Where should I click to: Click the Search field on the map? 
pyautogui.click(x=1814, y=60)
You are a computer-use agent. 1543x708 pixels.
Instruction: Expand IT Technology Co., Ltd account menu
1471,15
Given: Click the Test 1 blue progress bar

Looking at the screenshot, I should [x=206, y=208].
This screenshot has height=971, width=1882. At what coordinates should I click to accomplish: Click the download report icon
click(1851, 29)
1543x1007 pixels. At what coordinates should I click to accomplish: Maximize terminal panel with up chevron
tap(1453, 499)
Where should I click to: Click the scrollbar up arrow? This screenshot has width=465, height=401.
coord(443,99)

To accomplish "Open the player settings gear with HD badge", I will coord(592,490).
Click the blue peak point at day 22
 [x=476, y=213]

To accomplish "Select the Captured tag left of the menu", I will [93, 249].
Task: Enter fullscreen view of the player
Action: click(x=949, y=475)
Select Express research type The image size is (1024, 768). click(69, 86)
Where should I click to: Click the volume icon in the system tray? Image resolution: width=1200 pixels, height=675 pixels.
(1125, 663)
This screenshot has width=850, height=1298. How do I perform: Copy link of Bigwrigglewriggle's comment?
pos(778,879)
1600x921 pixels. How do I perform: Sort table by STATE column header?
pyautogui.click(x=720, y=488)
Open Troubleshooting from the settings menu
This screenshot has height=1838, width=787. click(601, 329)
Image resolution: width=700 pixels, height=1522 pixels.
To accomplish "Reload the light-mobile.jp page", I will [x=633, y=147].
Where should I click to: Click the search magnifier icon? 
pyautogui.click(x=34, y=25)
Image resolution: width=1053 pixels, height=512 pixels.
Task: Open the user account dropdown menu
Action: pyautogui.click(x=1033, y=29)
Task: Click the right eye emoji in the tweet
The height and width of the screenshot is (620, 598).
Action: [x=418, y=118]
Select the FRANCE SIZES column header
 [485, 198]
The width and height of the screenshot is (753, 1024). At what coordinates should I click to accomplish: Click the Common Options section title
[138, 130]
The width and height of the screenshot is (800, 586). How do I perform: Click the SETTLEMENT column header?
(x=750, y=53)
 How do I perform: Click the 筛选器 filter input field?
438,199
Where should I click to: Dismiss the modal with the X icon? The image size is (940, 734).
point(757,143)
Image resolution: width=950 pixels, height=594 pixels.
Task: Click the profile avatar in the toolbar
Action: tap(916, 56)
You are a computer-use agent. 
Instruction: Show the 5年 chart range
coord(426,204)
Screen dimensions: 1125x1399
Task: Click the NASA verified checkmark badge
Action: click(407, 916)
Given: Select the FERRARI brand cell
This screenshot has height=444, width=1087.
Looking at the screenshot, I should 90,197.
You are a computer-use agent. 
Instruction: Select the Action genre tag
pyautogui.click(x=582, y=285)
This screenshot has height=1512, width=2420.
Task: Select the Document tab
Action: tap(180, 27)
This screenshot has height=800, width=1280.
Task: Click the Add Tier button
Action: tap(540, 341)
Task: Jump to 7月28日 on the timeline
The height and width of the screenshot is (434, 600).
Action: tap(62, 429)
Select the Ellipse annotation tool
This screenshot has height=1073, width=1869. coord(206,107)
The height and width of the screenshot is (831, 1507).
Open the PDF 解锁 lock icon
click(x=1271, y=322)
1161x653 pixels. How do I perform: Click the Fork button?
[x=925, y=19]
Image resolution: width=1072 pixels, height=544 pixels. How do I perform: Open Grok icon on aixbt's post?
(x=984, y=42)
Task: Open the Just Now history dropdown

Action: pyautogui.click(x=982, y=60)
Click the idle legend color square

◆ **Exercise objective**
Reproduce all of the records above word for word, preserving every line in its original order.

◆ **Reply to the exercise**
Where should I click to: Click the Search field on the map? 
pyautogui.click(x=1814, y=60)
You are a computer-use agent. 1543x708 pixels.
Instruction: Expand IT Technology Co., Ltd account menu
1471,15
Given: Click the Test 1 blue progress bar

Looking at the screenshot, I should [x=206, y=208].
This screenshot has height=971, width=1882. At what coordinates should I click to accomplish: Click the download report icon
click(1851, 29)
1543x1007 pixels. At what coordinates should I click to accomplish: Maximize terminal panel with up chevron
tap(1453, 499)
Where should I click to: Click the scrollbar up arrow? This screenshot has width=465, height=401.
coord(443,99)

To accomplish "Open the player settings gear with HD badge", I will coord(592,490).
Click the blue peak point at day 22
 [x=476, y=213]

To accomplish "Select the Captured tag left of the menu", I will [93, 249].
Task: Enter fullscreen view of the player
Action: click(x=949, y=475)
Select Express research type The image size is (1024, 768). click(69, 86)
Where should I click to: Click the volume icon in the system tray? Image resolution: width=1200 pixels, height=675 pixels.
(1125, 663)
This screenshot has width=850, height=1298. How do I perform: Copy link of Bigwrigglewriggle's comment?
pos(778,879)
1600x921 pixels. How do I perform: Sort table by STATE column header?
pyautogui.click(x=720, y=488)
Open Troubleshooting from the settings menu
This screenshot has height=1838, width=787. click(601, 329)
Image resolution: width=700 pixels, height=1522 pixels.
To accomplish "Reload the light-mobile.jp page", I will [x=633, y=147].
Where should I click to: Click the search magnifier icon? 
pyautogui.click(x=34, y=25)
Image resolution: width=1053 pixels, height=512 pixels.
Task: Open the user account dropdown menu
Action: pyautogui.click(x=1033, y=29)
Task: Click the right eye emoji in the tweet
The height and width of the screenshot is (620, 598).
Action: [x=418, y=118]
Select the FRANCE SIZES column header
 [485, 198]
The width and height of the screenshot is (753, 1024). At what coordinates should I click to accomplish: Click the Common Options section title
[138, 130]
The width and height of the screenshot is (800, 586). How do I perform: Click the SETTLEMENT column header?
(x=750, y=53)
 How do I perform: Click the 筛选器 filter input field?
438,199
Where should I click to: Dismiss the modal with the X icon? The image size is (940, 734).
point(757,143)
Image resolution: width=950 pixels, height=594 pixels.
Task: Click the profile avatar in the toolbar
Action: tap(916, 56)
You are a computer-use agent. 
Instruction: Show the 5年 chart range
coord(426,204)
Screen dimensions: 1125x1399
Task: Click the NASA verified checkmark badge
Action: click(407, 916)
Given: Select the FERRARI brand cell
This screenshot has height=444, width=1087.
Looking at the screenshot, I should 90,197.
You are a computer-use agent. 
Instruction: Select the Action genre tag
pyautogui.click(x=582, y=285)
This screenshot has height=1512, width=2420.
Task: Select the Document tab
Action: tap(180, 27)
This screenshot has height=800, width=1280.
Task: Click the Add Tier button
Action: tap(540, 341)
Task: Jump to 7月28日 on the timeline
The height and width of the screenshot is (434, 600).
Action: tap(62, 429)
Select the Ellipse annotation tool
This screenshot has height=1073, width=1869. coord(206,107)
The height and width of the screenshot is (831, 1507).
Open the PDF 解锁 lock icon
click(x=1271, y=322)
1161x653 pixels. How do I perform: Click the Fork button?
[x=925, y=19]
Image resolution: width=1072 pixels, height=544 pixels. How do I perform: Open Grok icon on aixbt's post?
(x=984, y=42)
Task: Open the Just Now history dropdown

Action: pyautogui.click(x=982, y=60)
Click the idle legend color square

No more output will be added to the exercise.